Differential Revision: https://reviews.llvm.org/D45532
llvm-svn: 334935
diff --git a/clang/lib/StaticAnalyzer/Checkers/UninitializedObjectChecker.cpp b/clang/lib/StaticAnalyzer/Checkers/UninitializedObjectChecker.cpp
new file mode 100644
index 0000000..63e4b81
--- /dev/null
+++ b/clang/lib/StaticAnalyzer/Checkers/UninitializedObjectChecker.cpp
@@ -0,0 +1,669 @@
+//===----- UninitializedObjectChecker.cpp ------------------------*- C++ -*-==//
+//
+// The LLVM Compiler Infrastructure
+//
+// This file is distributed under the University of Illinois Open Source
+// License.

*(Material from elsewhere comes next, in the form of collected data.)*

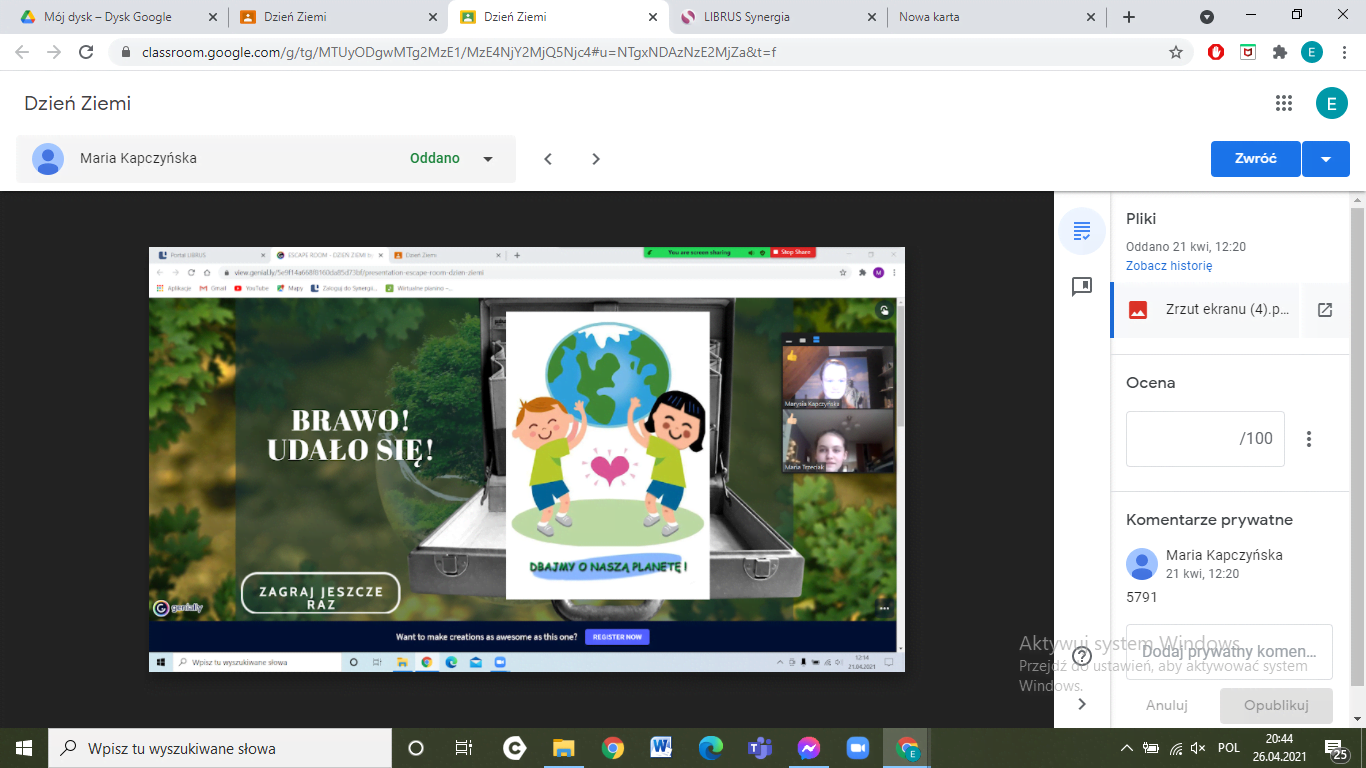The height and width of the screenshot is (768, 1366).
Task: Bookmark this page with star icon
Action: (1176, 53)
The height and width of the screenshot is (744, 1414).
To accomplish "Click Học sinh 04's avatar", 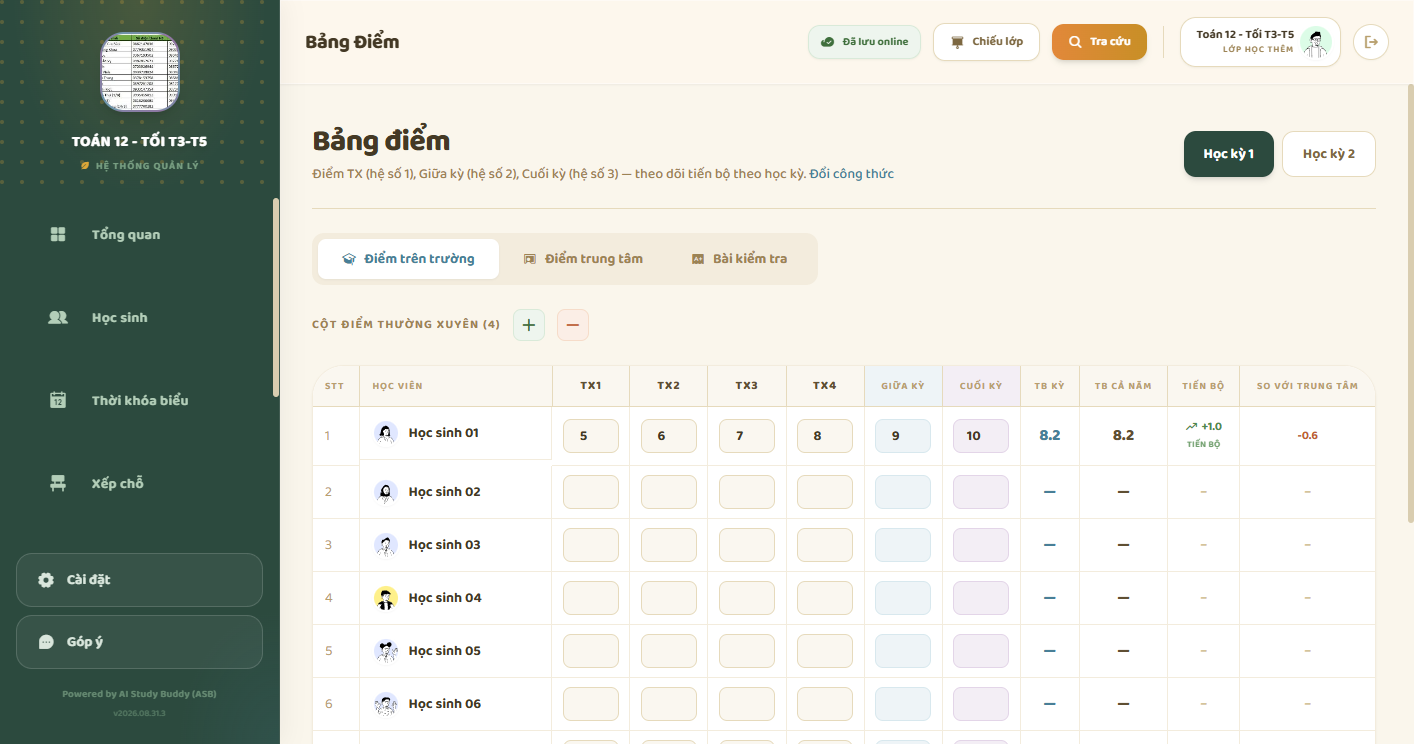I will click(386, 598).
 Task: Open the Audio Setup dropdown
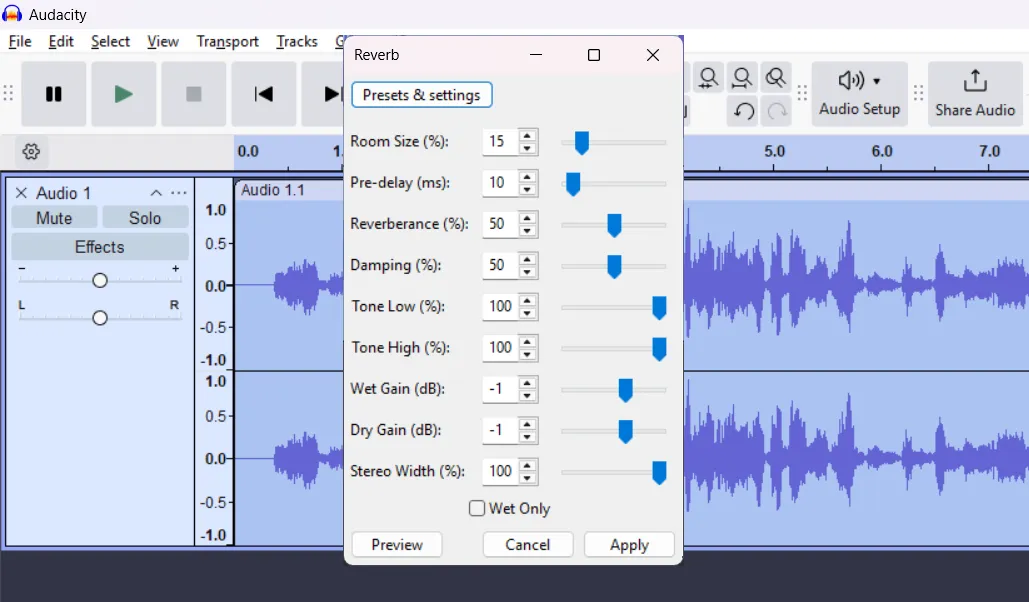click(859, 94)
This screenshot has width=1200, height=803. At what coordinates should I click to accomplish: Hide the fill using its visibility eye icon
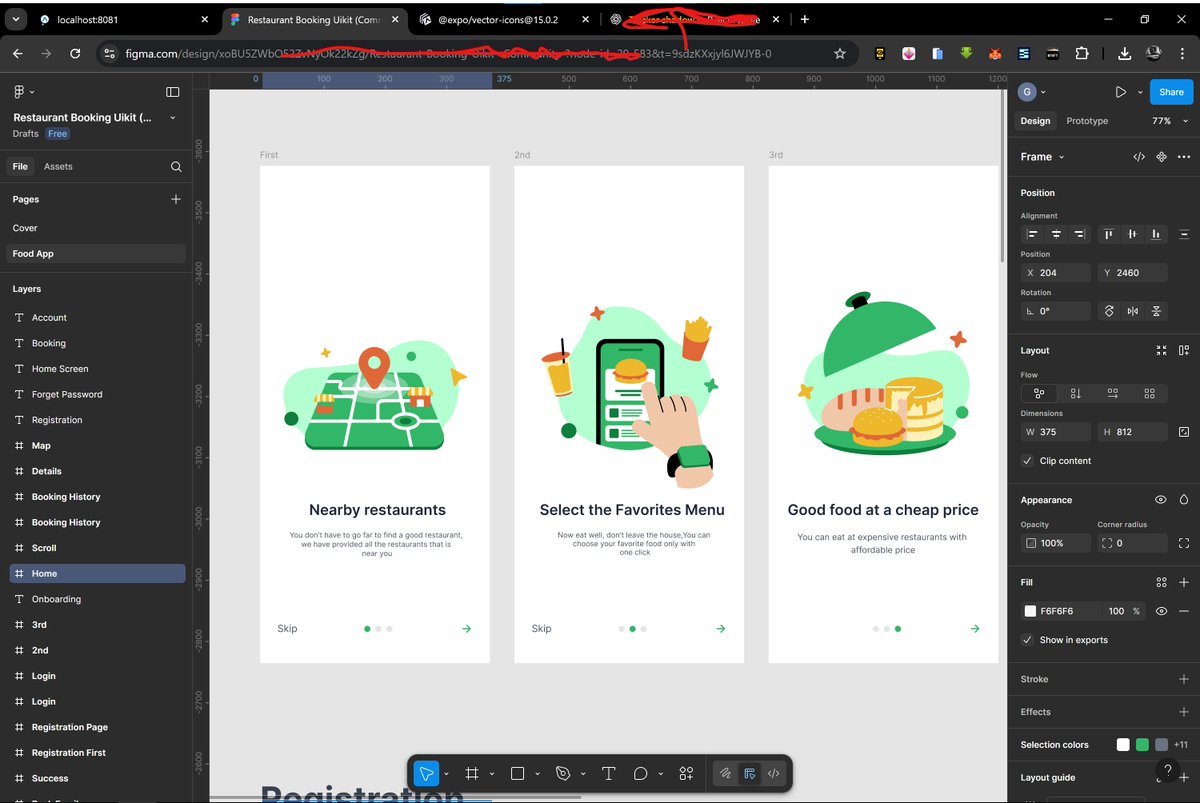click(x=1160, y=611)
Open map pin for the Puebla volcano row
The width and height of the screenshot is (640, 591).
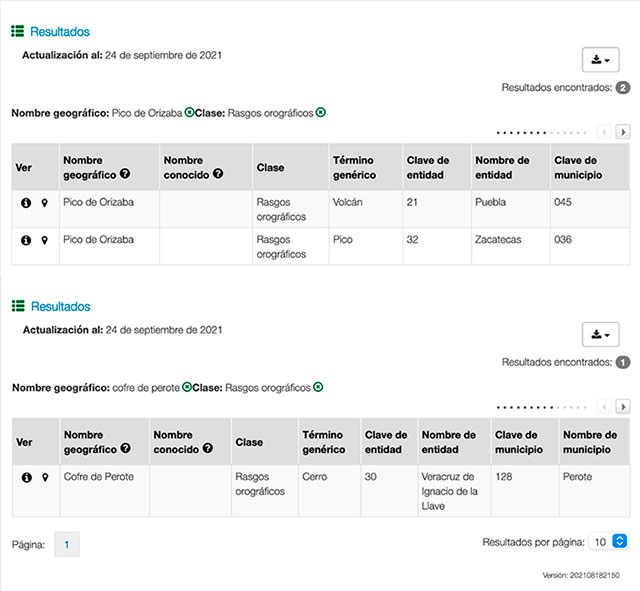click(x=44, y=202)
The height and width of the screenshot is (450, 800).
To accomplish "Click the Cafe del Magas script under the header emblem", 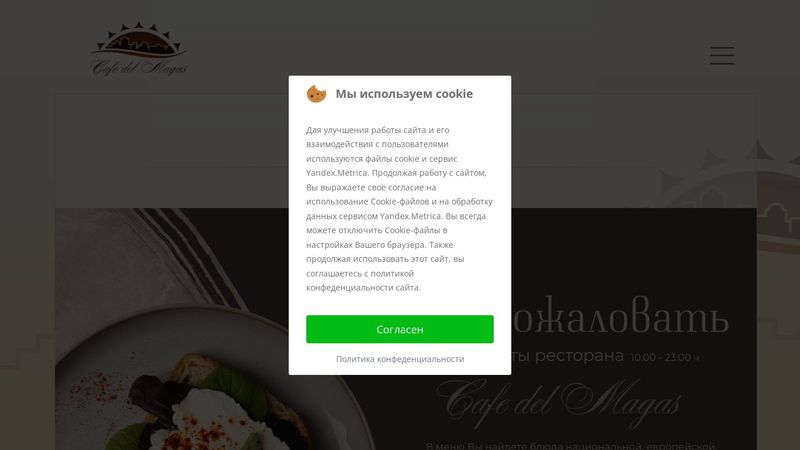I will (x=139, y=68).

See LICENSE.TXT for details.
+//
+//===----------------------------------------------------------------------===//
+//
+// This file defines a checker that reports uninitialized fields in objects
+// created after a constructor call.
+//
+// This checker has an option "Pedantic" (boolean). If its not set or is set to
+// false, the checker won't emit warnings for objects that don't have at least
+// one initialized field. This may be set with
+// `-analyzer-config alpha.cplusplus.UninitializedObject:Pedantic=true`.
+//
+//===----------------------------------------------------------------------===//
+
+#include "ClangSACheckers.h"
+#include "clang/StaticAnalyzer/Core/BugReporter/BugType.h"
+#include "clang/StaticAnalyzer/Core/Checker.h"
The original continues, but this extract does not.